Pensions - Articles - Buyout deals on track to exceed 2012’s total of £4.5bn


 The appetite for de-risking solutions remains strong amongst both sponsors and trustees, as evidenced by the deals announced to date in 2013, according to the latest JLT Employee Benefits Buyout Market Watch Update. With insurers reporting a healthy pipeline of potential deals, there is an optimistic mood for a very successful year with total deals likely to exceed last year’s figure of £4.5bn.
 
 In July 2013, the EMI Group Pension Fund completed a £1.5bn buyout transaction with PIC, the largest buyout deal to date. Significantly, the transaction covered all risks, including data errors.

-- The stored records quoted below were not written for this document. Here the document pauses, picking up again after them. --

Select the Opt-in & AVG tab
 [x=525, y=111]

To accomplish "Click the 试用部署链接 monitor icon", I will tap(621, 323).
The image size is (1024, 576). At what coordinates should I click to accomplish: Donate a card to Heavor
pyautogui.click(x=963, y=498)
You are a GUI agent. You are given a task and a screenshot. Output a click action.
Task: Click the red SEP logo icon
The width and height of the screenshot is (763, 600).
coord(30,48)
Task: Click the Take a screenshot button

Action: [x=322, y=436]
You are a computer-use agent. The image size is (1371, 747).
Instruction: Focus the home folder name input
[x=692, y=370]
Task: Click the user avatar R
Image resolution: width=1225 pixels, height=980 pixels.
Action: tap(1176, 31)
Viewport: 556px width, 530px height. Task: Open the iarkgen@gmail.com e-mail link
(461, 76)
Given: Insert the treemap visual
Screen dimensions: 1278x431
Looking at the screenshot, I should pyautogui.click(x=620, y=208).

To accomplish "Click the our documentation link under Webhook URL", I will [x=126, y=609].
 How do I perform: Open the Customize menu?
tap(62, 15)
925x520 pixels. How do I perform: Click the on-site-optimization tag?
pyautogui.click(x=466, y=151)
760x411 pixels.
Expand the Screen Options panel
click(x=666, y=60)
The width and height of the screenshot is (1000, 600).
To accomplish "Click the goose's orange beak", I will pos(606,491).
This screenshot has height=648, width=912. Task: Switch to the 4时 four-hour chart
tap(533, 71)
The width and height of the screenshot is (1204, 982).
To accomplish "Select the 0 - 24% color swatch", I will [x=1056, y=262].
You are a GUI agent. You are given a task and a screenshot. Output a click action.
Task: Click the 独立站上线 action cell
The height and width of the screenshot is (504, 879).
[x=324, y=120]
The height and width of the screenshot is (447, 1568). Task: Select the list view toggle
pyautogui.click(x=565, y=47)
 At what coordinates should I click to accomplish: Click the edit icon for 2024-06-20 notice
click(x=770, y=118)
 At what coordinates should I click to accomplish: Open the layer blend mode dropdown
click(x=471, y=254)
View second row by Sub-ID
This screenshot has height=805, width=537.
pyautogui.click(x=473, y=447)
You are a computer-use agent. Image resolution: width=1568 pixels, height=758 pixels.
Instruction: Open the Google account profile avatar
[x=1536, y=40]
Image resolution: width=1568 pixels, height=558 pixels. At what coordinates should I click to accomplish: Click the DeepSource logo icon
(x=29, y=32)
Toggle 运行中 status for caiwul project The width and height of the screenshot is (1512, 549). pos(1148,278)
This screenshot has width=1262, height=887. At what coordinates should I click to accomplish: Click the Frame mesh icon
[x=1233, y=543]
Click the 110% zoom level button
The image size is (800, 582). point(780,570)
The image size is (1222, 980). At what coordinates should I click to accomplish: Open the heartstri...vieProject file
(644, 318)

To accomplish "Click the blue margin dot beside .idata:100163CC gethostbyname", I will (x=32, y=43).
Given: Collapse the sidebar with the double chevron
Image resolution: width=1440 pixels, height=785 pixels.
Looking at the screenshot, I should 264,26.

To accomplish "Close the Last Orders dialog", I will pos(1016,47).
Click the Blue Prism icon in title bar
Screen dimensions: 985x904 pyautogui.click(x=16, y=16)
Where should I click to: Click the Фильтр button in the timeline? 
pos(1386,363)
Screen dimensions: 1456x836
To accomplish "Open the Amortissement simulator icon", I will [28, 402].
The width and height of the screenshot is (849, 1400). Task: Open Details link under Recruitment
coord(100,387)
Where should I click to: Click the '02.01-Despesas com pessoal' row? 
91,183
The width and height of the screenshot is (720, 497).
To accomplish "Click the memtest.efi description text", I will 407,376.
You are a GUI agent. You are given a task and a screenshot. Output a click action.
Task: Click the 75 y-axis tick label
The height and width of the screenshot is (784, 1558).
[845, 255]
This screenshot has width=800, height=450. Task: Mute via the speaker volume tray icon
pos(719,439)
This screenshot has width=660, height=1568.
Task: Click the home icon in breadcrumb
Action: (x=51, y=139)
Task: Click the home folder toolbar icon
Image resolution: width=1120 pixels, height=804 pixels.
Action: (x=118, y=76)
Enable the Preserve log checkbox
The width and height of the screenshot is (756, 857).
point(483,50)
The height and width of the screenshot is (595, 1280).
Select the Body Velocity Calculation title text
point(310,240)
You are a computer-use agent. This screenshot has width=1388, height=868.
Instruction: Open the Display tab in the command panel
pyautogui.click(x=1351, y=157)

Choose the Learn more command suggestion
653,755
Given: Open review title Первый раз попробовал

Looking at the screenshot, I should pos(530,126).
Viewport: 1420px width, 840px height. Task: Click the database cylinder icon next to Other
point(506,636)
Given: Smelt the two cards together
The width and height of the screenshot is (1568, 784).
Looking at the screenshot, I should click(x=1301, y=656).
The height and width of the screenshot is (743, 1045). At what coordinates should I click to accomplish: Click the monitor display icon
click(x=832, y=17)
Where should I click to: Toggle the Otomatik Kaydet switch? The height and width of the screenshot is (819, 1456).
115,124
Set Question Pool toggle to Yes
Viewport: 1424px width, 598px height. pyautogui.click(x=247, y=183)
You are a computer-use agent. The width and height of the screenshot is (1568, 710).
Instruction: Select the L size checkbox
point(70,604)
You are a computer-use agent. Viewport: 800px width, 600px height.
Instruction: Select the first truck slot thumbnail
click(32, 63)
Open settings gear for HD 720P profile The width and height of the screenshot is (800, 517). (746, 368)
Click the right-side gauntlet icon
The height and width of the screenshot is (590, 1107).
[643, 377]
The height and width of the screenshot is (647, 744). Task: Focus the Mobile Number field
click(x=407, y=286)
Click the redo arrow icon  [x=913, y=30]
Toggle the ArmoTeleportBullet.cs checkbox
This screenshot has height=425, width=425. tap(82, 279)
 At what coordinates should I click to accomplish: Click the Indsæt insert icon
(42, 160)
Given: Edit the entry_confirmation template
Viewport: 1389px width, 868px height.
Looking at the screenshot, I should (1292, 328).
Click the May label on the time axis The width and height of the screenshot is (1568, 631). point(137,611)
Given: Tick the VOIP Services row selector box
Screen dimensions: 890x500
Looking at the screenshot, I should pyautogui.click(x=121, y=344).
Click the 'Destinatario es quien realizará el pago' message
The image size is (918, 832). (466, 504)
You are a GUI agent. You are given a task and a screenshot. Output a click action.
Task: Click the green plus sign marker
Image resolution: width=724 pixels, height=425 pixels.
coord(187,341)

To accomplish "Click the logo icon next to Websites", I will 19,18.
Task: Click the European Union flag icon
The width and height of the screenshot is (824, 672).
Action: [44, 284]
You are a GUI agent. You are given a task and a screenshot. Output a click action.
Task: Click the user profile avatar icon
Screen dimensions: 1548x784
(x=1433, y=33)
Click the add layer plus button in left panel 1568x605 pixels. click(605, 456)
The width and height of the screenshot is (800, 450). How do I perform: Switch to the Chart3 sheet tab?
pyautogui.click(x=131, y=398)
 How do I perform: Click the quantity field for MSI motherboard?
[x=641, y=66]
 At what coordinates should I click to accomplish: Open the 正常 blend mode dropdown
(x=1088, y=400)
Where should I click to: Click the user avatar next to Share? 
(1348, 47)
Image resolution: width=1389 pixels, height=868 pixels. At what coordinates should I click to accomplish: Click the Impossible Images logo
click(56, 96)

 Also, in early September 2013, Rothesay Life insured £440m of liabilities in respect of the InterContinental Hotels UK Pension Plan in a full buy-out transaction.
 
 In addition to these more recent deals, the largest bulk annuity deals struck in H1 2013 have included:

                                                                                                                 
    Scheme     Date     Value     Insurer
    Cobham     July 2013*     £280m     Rothesay Life
    Smith & Nephew     Q1 2013     £190m     Rothesay Life
    First Quench     April 2013     £176m     PIC
    Undisclosed     April 2013     £102m     PIC

 *Transacted in Q2 2013, but announced in July 2013.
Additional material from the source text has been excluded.